[Stored items]

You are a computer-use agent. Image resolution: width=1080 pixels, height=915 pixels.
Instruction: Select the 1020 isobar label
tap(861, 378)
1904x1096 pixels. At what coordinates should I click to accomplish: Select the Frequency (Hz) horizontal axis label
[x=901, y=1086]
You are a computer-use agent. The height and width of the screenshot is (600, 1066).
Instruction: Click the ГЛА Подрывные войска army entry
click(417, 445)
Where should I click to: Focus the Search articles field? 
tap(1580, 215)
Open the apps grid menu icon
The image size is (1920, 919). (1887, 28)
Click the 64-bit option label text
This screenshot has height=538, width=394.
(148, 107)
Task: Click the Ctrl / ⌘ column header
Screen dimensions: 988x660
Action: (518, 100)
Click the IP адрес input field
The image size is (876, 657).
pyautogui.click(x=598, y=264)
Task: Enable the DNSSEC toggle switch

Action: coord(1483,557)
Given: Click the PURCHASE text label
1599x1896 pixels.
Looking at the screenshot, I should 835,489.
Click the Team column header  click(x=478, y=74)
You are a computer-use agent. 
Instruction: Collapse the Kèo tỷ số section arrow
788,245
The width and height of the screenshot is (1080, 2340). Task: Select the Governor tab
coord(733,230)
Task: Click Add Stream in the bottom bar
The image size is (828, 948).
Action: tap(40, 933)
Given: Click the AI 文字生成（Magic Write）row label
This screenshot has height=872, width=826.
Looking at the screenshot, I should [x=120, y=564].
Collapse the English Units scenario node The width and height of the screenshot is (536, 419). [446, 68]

DESCRIPTION OF THE TASK: Using the records above, list each line that includes "header".

RESULT OF THIS TASK:
Task: Click the Ctrl / ⌘ column header
Click the Team column header  click(x=478, y=74)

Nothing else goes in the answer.